The Canadian director describes his adaptation of Romain Puertoles’s bestselling book, The Extraordinary Journey of the Fakir Who Got Trapped in an Ikea Wardrobe, as ‘a comedy that touches upon important issues of migration’. The film follows Aja, a small-time magician from the slums of Mumbai to the top of the Eiffel Tower in Paris and his subsequent adventures across Europe.
The Extraordinary Journey of the Fakir has three Hindi tracks for which Aditi Anand, one of the film’s producers, recommended music composer Amit Trivedi. “I was told that this is an international film but the protagonist is Indian. The idea was to keep the music as earthy and Indian as possible. And, it was going to be a Dhanush film. I was immediately sold,” Trivedi said. Scott’s brief to Trivedi was quite simple. “He wanted one Bollywood party song and one love song,” the composer added. Madaari and Angrezi Luv Shuv were the two tracks Trivedi delivered first.
The third track – Maila Maila – was scored only after the film was shot. “After the film was shot, I was sent a two-and-half-minute sequence for which Ken wanted a score. The brief was to make it funky, cool and upbeat.
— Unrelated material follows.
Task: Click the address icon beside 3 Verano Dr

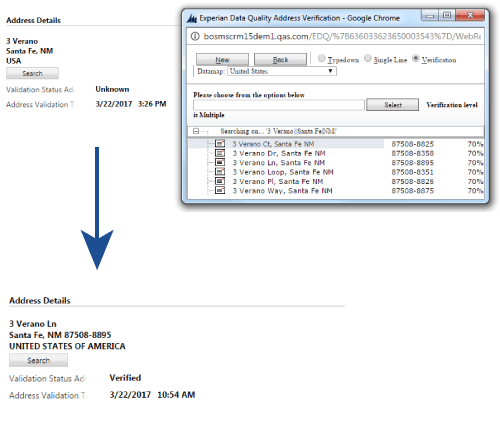Action: [220, 153]
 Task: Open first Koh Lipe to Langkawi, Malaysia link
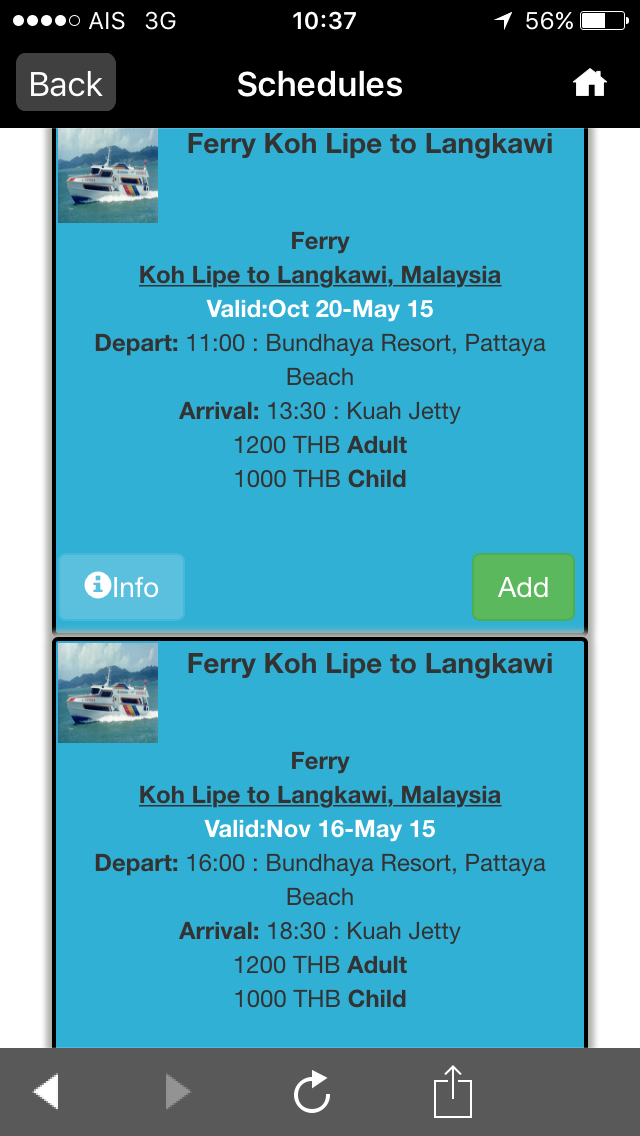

Dhanush’s character is a street magician doing his magic tricks and conning people, so I created a track accordingly,” Trivedi explained. Sung by Mame Khan with R Venkatraman rapping, Maila Maila is also his favourite track from the film. Videos of mostly foreign audiences dancing to Madaari at various film festivals did make Trivedi very happy.
Scott picks Madaari, his ‘homage to Bollywood’ as his favourite. “It’s a dance number that is immediately identifiable. As soon as you hear it, you know it has something to do with India and Indian culture. Not just the music, even the dance movements are so typically Indian. That’s what I want the music of this film to do. Like there’s an homage to Monty Python when Dhanush’s character is in England. He is meeting the Police Commissioner who is saying horrible things but with a song-and-dance,” said Scott, who wrote the lyrics of that song along with Luc Bossi and it was composed by French composer Nicolas Errera.
I was told that this is an international film but the protagonist is Indian. The idea was to keep the music as earthy and Indian as possible. And, it was going to be a Dhanush film. I was immediately sold – Amit Trivedi
Madaari was Scott’s first experience with filming a lip-synced, choreographed song. “We had a blast shooting this though it was also a little scary for me. I had never shot anything like this. Fortunately, I was in good hands with Dhanush and Vishu Deva (choreographer). Shooting these songs was also a way for me to discover and understand Indian culture. All of these songs take the story forward so I also understood an important aspect of Indian story telling,” Scott added.
The Extraordinary Journey Of The Fakir, presented by Golden Ratio Films, produced by M! Capital Ventures, Little Red Car Films, Brio Films and Impact Films distributed by Anil Thadani’s AA Films in English and YNotx in Tamil releases in India, North America, Singapore and Malaysia on June 21st.